Breadcrumb
The indignity of life in Sisi's prisons
Imagine, for a second, that you are safe in your bedroom. Look at your bed and your comfortable mattress. Look at your bookcase and its contents. Contemplate your neat clothes and personal belongings; your favourite scent, your laptop or tablet, music collection, your mobile phone.
Then close your eyes and imagine you are in Egypt, and locked in a prison cell. Perhaps you were arrested for protesting against a law that makes protest illegal. Perhaps you said something on Twitter that the authorities didn't like. Perhaps your political views were recently branded "terrorist" by the regime of Abdel Fattah al-Sisi.
The room in which you stand is about the same size as your bedroom. But this room contains 15-20 other people.
The floor is covered with blankets, which you sleep on and in. You and your cellmates sleep in shifts, because there is not enough space to sleep at the same time.
You will stand for a few hours, sit for a few and sleep for a few. When you do sleep, you will not extend your legs or sleep on your back, you will sleep on your side - this position is called "the sword" - to ensure that others can also sleep in the same position. Faces will be stuck together, breath mixing and bodies overlapping.
The floor is covered with blankets, which you sleep on and in. You and your cellmates sleep in shifts, because there is not enough space. |
At the far end of the room there is a tiny hole of a window covered in wire, and on the walls of the room there is nothing but a few nails hammered in, on which plastic bags containing belongings and food brought in by family and friends.
Also at the end of the room is a wall covered by a sheet and behind the sheet there is a hole in the ground with a tap sticking out of the wall six inches above the hole.
They call this a bathroom, and if you are lucky, you will sit and sleep away from this wall so as to not endure the smell of human waste and see what goes on behind the sheet that provides no privacy whatsoever.
Everyone in the room is a smoker, and here I do not only mean cigarettes. There is a thick cloud of cigarette and hashish smoke that floats in the room 24 hours a day.
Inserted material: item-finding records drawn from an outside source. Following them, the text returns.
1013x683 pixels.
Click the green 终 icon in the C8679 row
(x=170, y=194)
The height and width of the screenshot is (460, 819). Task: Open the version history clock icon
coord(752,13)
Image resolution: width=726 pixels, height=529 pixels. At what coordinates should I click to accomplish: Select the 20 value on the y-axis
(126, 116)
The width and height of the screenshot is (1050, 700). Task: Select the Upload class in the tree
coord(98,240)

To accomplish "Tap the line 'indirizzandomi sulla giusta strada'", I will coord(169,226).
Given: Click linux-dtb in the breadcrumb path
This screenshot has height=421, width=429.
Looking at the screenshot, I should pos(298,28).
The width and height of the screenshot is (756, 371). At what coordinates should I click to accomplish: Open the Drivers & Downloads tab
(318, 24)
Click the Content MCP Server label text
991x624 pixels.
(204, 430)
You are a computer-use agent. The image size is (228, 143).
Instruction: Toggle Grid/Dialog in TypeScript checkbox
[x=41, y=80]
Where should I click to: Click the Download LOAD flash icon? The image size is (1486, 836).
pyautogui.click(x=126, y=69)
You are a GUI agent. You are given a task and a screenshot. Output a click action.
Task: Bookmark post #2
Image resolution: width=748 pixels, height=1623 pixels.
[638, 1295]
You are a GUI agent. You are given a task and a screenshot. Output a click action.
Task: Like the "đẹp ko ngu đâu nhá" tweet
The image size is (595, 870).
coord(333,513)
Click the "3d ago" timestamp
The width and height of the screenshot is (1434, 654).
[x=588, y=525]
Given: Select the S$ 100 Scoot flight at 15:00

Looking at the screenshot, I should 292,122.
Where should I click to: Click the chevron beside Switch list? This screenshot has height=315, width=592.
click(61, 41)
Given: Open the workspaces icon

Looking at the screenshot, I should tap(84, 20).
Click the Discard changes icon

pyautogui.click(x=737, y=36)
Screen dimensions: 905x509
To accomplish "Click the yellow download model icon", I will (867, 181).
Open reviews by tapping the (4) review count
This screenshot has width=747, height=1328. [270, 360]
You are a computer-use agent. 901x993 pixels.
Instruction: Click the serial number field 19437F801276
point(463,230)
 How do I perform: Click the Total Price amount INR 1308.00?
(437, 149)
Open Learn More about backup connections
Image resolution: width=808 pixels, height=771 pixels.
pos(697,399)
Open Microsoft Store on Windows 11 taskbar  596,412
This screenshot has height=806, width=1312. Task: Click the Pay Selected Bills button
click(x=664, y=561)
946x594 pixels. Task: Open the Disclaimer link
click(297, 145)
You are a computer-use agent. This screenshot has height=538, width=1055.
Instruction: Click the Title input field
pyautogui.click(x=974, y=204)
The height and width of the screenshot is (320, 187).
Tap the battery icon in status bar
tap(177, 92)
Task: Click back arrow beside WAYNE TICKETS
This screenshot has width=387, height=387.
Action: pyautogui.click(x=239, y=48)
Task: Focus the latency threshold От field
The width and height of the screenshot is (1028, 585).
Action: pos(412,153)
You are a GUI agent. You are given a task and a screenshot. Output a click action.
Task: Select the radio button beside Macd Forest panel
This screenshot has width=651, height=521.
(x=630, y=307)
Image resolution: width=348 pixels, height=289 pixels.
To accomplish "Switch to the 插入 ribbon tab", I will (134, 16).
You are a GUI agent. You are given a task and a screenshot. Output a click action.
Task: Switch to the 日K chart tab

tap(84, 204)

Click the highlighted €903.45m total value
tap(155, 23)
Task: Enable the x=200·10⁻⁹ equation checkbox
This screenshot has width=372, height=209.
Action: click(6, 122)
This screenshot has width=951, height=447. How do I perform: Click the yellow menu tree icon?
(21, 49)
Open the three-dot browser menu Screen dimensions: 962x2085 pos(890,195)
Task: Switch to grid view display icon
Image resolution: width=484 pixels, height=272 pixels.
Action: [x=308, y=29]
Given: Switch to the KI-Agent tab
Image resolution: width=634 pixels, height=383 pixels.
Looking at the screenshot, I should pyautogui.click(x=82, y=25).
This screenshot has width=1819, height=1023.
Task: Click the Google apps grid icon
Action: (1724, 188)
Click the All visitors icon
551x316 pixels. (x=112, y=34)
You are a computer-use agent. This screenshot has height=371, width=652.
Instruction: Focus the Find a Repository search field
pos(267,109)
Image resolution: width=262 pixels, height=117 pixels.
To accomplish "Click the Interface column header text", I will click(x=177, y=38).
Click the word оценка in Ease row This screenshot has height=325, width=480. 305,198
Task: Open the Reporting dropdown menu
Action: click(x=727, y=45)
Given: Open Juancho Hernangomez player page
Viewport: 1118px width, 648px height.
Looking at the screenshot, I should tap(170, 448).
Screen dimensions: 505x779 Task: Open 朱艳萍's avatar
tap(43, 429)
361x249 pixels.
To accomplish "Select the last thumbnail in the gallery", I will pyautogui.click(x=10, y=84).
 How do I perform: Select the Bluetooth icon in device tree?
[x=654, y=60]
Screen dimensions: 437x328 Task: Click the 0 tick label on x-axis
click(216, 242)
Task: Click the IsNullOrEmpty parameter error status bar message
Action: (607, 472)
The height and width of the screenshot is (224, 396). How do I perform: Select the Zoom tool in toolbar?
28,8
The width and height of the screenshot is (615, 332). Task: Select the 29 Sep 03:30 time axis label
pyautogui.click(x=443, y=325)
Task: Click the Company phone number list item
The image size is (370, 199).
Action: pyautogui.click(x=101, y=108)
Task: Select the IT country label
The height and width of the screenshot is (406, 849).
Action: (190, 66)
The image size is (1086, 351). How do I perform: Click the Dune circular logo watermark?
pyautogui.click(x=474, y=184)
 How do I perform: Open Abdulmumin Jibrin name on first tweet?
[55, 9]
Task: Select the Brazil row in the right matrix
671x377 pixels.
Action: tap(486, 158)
You will sit on the floor next to a big bag of rubbish containing the food leftovers. Flies, cockroaches and mosquitoes will surround the bag and you will turn away because you certainly cannot cope with filth, only to see the blanket on the floor, which is where you will sleep, covered in food residue, cigarette butts, dust and small insects.
You will now sit in a corner and battle with memories and images in your head. You are now cut off from the world.
You will wonder in anguish: Do the people outside know anything about my suffering? Do they remember me? Do you talk about me?
You do not know what to do. You want scream and cry at your hopeless fate. You are sitting in a despicable cell that even pigs wont live in, with drug dealers, robbers and thugs, for someone to come up to you and say "give me 50 or a 100 Egyptian pounds to be allowed to sleep" or "show me the watch in your hand, I like it, I’m going to keep it".
You are allowed to see sunlight and the outside world once every couple of weeks through the window of the prison transfer vehicle that takes you to the prosecutor.
The jailer will wake you up at 5am, and you will feel relief to finally be able to see your loved ones who are waiting for you. You are handcuffed to another inmate and pushed into the transfer vehicle to find that there is not space for you to sit due to the large numbers on people in the vehicle.
Once at the courthouse, you will sit in a cell much worse than the one you were in, that is no larger than three-square meters with a huge number of accused.
You are not allowed to go to the toilet, and no one listens to you, and soon you will be wishing and praying to God to save you from this nightmare and return you to your original cell.
Why me? What crime have I committed? Is my love for my country and my desire for it to be better a crime? |
You will spend the whole day waiting to be seen by the prosecutor only to be surprised that they have renewed your detention for another stint, and thus you will return carrying all the weight of the world on your shoulders.
You will ask yourself questions that do not have answers. Why me? What crime have I committed to be in the company of drug dealers, robbers and criminals? Is my love for my country and my desire for it to be better a crime?
You will remember 25 January and your chants for bread, freedom, social justice and human dignity. Human dignity? There isn't a shred to be found in Sisi's Egypt.
This is an edited translation of the original Arabic.